Task instructions
From the first line to the last, retype the data below exactly.

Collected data
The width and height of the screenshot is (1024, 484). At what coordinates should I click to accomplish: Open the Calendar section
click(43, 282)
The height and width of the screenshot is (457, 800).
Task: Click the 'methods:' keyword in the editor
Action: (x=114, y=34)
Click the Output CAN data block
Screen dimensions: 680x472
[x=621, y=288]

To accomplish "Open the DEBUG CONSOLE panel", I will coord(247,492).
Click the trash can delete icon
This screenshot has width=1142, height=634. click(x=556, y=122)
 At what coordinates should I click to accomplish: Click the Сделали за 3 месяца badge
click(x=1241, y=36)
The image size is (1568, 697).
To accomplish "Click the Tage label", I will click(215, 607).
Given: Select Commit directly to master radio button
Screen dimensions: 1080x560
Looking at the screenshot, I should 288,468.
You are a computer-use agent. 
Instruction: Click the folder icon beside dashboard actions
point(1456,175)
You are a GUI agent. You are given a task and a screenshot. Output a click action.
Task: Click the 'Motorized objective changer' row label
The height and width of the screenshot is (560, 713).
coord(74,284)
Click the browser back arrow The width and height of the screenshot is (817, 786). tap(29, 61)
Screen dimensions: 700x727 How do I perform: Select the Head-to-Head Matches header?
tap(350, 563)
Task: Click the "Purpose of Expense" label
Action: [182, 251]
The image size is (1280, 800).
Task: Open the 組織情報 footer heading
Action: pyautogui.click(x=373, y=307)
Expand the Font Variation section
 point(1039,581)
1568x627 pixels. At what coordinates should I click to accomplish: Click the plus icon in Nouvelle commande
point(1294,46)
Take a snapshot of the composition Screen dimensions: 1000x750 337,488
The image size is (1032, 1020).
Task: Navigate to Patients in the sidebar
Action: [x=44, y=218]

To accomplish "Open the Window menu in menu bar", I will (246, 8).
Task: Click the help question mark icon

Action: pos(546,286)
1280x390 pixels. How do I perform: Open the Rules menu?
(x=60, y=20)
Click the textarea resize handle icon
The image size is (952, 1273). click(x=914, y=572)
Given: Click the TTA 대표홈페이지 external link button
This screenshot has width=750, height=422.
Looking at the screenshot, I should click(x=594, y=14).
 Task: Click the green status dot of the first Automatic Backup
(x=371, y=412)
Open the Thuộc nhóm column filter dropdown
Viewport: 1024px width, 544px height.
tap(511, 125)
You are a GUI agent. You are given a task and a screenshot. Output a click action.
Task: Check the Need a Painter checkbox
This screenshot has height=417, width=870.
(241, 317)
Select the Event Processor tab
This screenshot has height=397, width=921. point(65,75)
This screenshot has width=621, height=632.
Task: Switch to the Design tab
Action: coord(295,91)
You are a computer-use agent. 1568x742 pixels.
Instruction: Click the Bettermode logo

Result of the exercise
The width and height of the screenshot is (1024, 484). At what coordinates should I click to accomplish: Open the Calendar section
click(43, 282)
The height and width of the screenshot is (457, 800).
Task: Click the 'methods:' keyword in the editor
Action: (x=114, y=34)
Click the Output CAN data block
Screen dimensions: 680x472
[x=621, y=288]

To accomplish "Open the DEBUG CONSOLE panel", I will coord(247,492).
Click the trash can delete icon
This screenshot has width=1142, height=634. click(x=556, y=122)
 At what coordinates should I click to accomplish: Click the Сделали за 3 месяца badge
click(x=1241, y=36)
The image size is (1568, 697).
To accomplish "Click the Tage label", I will click(215, 607).
Given: Select Commit directly to master radio button
Screen dimensions: 1080x560
Looking at the screenshot, I should 288,468.
You are a computer-use agent. 
Instruction: Click the folder icon beside dashboard actions
point(1456,175)
You are a GUI agent. You are given a task and a screenshot. Output a click action.
Task: Click the 'Motorized objective changer' row label
The height and width of the screenshot is (560, 713).
coord(74,284)
Click the browser back arrow The width and height of the screenshot is (817, 786). tap(29, 61)
Screen dimensions: 700x727 How do I perform: Select the Head-to-Head Matches header?
tap(350, 563)
Task: Click the "Purpose of Expense" label
Action: [182, 251]
The image size is (1280, 800).
Task: Open the 組織情報 footer heading
Action: pyautogui.click(x=373, y=307)
Expand the Font Variation section
 point(1039,581)
1568x627 pixels. At what coordinates should I click to accomplish: Click the plus icon in Nouvelle commande
point(1294,46)
Take a snapshot of the composition Screen dimensions: 1000x750 337,488
The image size is (1032, 1020).
Task: Navigate to Patients in the sidebar
Action: [x=44, y=218]

To accomplish "Open the Window menu in menu bar", I will (246, 8).
Task: Click the help question mark icon

Action: pos(546,286)
1280x390 pixels. How do I perform: Open the Rules menu?
(x=60, y=20)
Click the textarea resize handle icon
The image size is (952, 1273). click(x=914, y=572)
Given: Click the TTA 대표홈페이지 external link button
This screenshot has width=750, height=422.
Looking at the screenshot, I should click(x=594, y=14).
 Task: Click the green status dot of the first Automatic Backup
(x=371, y=412)
Open the Thuộc nhóm column filter dropdown
Viewport: 1024px width, 544px height.
tap(511, 125)
You are a GUI agent. You are given a task and a screenshot. Output a click action.
Task: Check the Need a Painter checkbox
This screenshot has height=417, width=870.
(241, 317)
Select the Event Processor tab
This screenshot has height=397, width=921. point(65,75)
This screenshot has width=621, height=632.
Task: Switch to the Design tab
Action: coord(295,91)
You are a computer-use agent. 1568x742 pixels.
Instruction: Click the Bettermode logo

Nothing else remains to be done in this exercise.